Source text =

The 3rd (Lahore) Division was an infantry division of the British Indian Army, first organised in 1852. It saw service during World War I as part of the Indian Corps in France before being moved to the Middle East where it fought against troops of the Ottoman Empire.

Pre-Mutiny
The Lahore Division first appears in the Indian Army List in 1852, when the short-lived Cis-Jhelum Division was renamed (at the same time the Trans-Jhelum Division at Peshawar was renamed the Punjab Division). The Cis-Jhelum Division in turn had previously been the Saugor Division, a longstanding formation of the Bengal Army. At this period Divisions were primarily administrative organisations controlling the brigades and stations in their area, rather than field formations, but they did provide field forces when required. The Lahore Division absorbed the Lahore Field Force under Brigadier Sir James Tennant, which had formed part of the Army of the Punjab since 1847. Lahore Fort was occupied by the British after the First Anglo-Sikh War and the city of Lahore was annexed in 1849 at the conclusion of the Second Anglo-Sikh War. In 1852 a military cantonment (known until 1906 as Mian Mir) was established outside the city.

Data shown =
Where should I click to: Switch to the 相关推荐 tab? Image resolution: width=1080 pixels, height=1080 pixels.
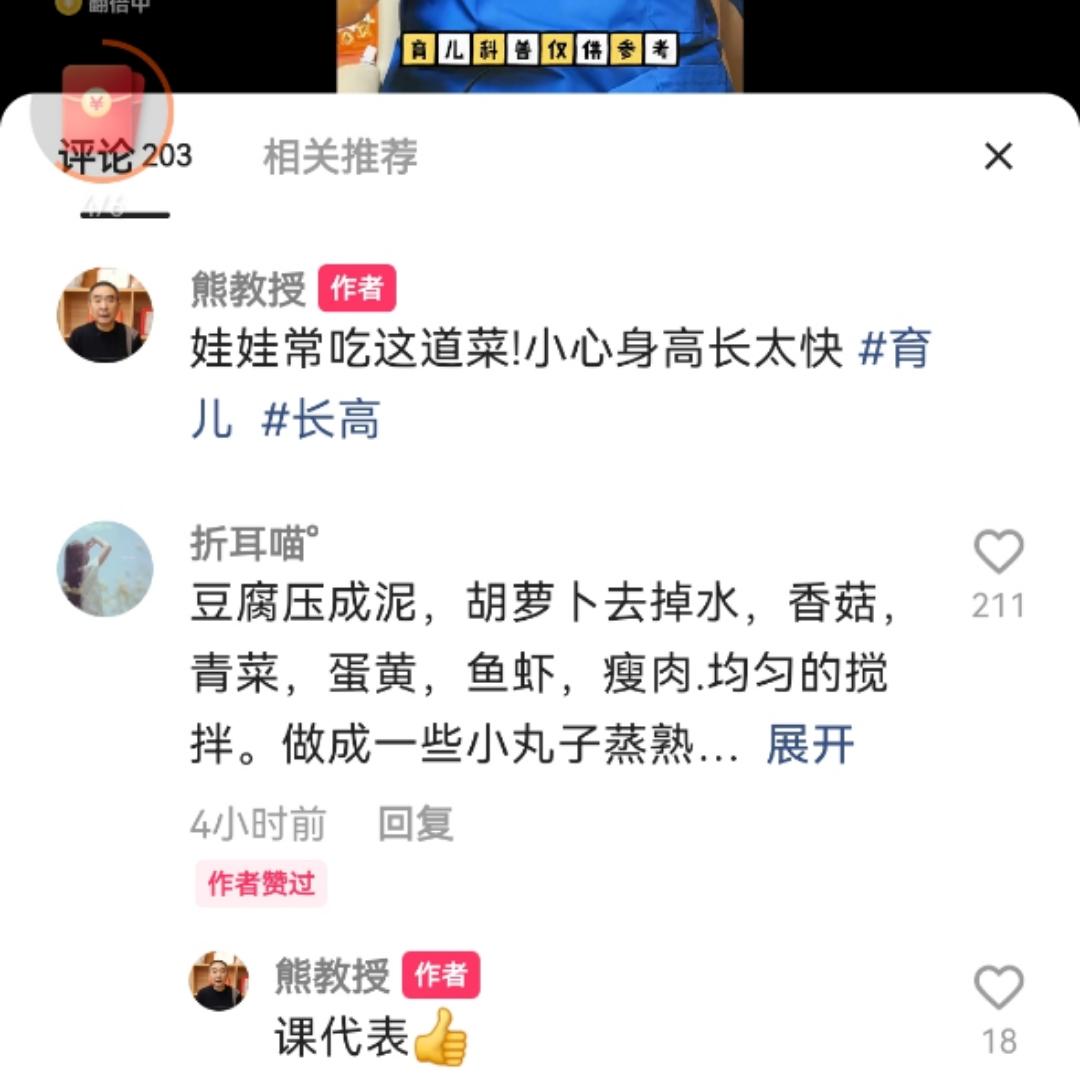340,157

Your goal = Please return the stretch of the Lahore Division passage from "The 3rd (Lahore)" through "the Ottoman Empire.", word for word. The material above is separate from the Lahore Division passage.

Answer to this task =
The 3rd (Lahore) Division was an infantry division of the British Indian Army, first organised in 1852. It saw service during World War I as part of the Indian Corps in France before being moved to the Middle East where it fought against troops of the Ottoman Empire.